Routine Debugging (newnfs not Apple nfs)

1) Errors: “SERVER_NOT_FOUND on KDC” or “Required KADM5 principal missing while initializing kadmin interface”
It may mean that your kdc server name (blackhole.dfusion.com.au) appears differently in your client and servers’ ‘hosts’ database (typically DNS or /etc/hosts). Kerberos uses the canonical FQDN name for a host (eg blackhole.dfusion.com.au) regardless of other hostname aliases.
Check the entries eg “getent hosts blackhole” (or for /etc/hosts resolution just “grep blackhole /etc/hosts”) and compare the results on server and client. I believe they should be identical.
run klookup and also check any domain name in /etc/resolve.conf

2) ...

3) If you get really stuck use Wireshark and compare your network packets with my reference set.

Deeper Problems and Implementation Specific Challenges

Tiger and Leopard work differently under the bonnet with a default configuration which can confuse things.

Session ticket encryption

Other encryption types are generated by the TGS for the TGS/Server so the client doesn't care about enc. type.
I've researched what Leopard does.

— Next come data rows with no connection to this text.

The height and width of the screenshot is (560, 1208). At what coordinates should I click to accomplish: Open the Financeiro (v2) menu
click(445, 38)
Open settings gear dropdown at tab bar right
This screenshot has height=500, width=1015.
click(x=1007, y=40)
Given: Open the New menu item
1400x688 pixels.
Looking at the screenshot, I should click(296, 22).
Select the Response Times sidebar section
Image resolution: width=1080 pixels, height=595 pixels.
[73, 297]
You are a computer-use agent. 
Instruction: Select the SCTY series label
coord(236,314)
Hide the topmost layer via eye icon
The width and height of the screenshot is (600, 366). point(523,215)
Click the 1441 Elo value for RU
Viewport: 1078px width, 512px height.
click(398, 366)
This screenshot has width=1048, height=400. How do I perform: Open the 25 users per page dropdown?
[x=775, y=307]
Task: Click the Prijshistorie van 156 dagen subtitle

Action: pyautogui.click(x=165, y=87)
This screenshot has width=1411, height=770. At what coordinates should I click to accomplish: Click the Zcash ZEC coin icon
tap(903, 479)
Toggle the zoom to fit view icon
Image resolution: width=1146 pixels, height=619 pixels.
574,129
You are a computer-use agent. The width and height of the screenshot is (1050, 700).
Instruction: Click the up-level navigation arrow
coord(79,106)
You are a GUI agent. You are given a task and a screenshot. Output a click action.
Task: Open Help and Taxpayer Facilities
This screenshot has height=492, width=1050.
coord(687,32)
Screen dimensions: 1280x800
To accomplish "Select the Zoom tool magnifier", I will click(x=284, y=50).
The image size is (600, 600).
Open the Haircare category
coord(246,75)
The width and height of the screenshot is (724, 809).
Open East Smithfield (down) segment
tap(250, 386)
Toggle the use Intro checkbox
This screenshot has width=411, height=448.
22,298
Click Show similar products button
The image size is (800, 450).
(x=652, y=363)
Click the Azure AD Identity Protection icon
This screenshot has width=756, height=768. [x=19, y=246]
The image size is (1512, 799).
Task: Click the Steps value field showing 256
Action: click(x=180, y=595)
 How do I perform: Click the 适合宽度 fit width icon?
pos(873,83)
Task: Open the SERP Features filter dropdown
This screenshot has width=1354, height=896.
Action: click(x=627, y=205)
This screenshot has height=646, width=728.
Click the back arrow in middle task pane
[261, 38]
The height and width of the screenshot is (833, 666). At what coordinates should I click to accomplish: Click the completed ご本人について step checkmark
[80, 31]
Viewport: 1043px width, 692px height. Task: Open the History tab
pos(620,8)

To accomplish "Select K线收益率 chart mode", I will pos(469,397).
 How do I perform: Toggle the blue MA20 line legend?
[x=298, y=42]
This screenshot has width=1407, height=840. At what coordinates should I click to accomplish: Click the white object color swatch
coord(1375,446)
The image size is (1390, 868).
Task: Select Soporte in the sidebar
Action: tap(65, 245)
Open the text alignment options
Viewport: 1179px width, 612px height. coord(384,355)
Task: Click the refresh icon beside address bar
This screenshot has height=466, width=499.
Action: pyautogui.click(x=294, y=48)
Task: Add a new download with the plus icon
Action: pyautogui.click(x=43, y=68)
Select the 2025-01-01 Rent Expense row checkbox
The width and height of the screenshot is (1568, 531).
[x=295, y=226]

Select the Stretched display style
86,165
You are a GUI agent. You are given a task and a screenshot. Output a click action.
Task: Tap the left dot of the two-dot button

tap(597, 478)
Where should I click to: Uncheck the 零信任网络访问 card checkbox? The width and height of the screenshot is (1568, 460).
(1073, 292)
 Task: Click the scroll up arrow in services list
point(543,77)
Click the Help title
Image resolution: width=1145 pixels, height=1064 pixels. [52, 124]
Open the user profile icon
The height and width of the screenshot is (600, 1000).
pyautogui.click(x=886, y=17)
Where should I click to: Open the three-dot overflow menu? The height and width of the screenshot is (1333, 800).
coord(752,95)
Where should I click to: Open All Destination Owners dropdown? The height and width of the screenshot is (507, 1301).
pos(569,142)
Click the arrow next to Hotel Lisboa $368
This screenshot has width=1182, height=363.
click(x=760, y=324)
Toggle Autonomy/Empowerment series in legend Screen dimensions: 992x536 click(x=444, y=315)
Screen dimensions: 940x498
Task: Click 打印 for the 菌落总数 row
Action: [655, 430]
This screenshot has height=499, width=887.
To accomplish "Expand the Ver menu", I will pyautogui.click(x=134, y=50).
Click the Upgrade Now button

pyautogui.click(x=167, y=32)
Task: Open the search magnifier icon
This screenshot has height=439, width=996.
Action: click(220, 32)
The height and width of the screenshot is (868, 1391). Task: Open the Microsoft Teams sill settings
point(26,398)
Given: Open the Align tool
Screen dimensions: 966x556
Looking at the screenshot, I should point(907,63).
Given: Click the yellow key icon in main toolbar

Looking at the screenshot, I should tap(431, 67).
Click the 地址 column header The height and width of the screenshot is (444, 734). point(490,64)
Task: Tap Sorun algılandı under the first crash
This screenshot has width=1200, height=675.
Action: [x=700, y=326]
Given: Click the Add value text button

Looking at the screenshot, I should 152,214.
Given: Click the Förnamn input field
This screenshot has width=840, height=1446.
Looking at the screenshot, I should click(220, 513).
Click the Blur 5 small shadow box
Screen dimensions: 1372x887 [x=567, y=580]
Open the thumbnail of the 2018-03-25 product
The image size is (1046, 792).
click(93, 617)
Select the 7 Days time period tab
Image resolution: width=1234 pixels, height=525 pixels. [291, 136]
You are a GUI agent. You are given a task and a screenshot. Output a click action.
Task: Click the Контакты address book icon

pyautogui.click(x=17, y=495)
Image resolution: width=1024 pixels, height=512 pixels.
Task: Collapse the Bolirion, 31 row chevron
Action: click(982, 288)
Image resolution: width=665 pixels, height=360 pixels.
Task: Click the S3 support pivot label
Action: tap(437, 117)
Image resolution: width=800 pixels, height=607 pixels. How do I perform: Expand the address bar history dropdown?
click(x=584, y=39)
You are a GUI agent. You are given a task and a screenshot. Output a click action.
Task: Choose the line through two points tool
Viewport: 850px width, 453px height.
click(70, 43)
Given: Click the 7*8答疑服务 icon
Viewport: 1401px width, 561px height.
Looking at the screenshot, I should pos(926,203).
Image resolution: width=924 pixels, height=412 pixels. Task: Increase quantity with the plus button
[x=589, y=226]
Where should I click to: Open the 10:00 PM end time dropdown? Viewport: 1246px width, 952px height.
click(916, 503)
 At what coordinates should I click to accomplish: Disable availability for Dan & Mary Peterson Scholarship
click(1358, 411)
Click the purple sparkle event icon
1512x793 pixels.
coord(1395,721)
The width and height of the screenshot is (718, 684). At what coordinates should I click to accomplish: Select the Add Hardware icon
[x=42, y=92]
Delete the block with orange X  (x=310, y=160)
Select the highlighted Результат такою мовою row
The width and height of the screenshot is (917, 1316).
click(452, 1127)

Interestingly its kerberos side can handle the full range of enc types.
One doesn't need to limit any enc types in the kerberos config (ie don't need to set default_tkt_enctypes or default_tgs_enctypes).
If for example one does force Leopard to get an aes256* encoded session key for example, it will ask for an receive one happily
(examination of the krbtgt in the Kerberos.app shows this is all fine).

However Leopard does something "sneaky" under the bonnet if it receives an nfs session ticket (result of a TGT_REQ/REP) that is encoded with anything other than des-cbc-crc(1) des-cbc-md5(3) des-cbc-md4(2).
In this case Leopard (which daemon/kext?) makes a new TGT_REQ asking for only these three types and naturally gets its first request type (lowest common denominator des-cbc-crc) in the TGT_REP.
Thus regardless of what krb5.conf is set to - you always end up with an nfs enc type of 1,3 or 2. If you care about 3 being slghly more secure than two (I believe) then the only way to do this is to force ALL session tickets (AND all server tickets I think) to be des-cbc-md5 but setting both the krb5.conf defaults mentioned above. So one has the choice of either all tickets at a moderately low grade or just nfs ticket at a very low grade.
Bear in mind any security is enough for most people, I'm just being pedagogical.

Tiger on the other hand (with newnfs' gsscl) doesn't appear to do this (although I didn't check this fully).
Tiger does support/offer many session ticket enc types, however gsscl/newnfs is NOT happy with pretty much anything except types 1,3 ( and 2?) - the basic des ones. When the tiger combination gets an enc type it can't handle it just barfs with Authentication error.
So in the case of tiger one MUST set default_tgs_enctypes to one of the basic set.

Note: Solaris kerb server (based on MIT) apparently has an implementation constraint requiring default_tgt_enctypes to be a subset of the default_tgs_enctypes. Therefore one unfortunately must also set default_tgt_enctypes on a Tiger box, effectively to the same set as default_tgs_enctypes.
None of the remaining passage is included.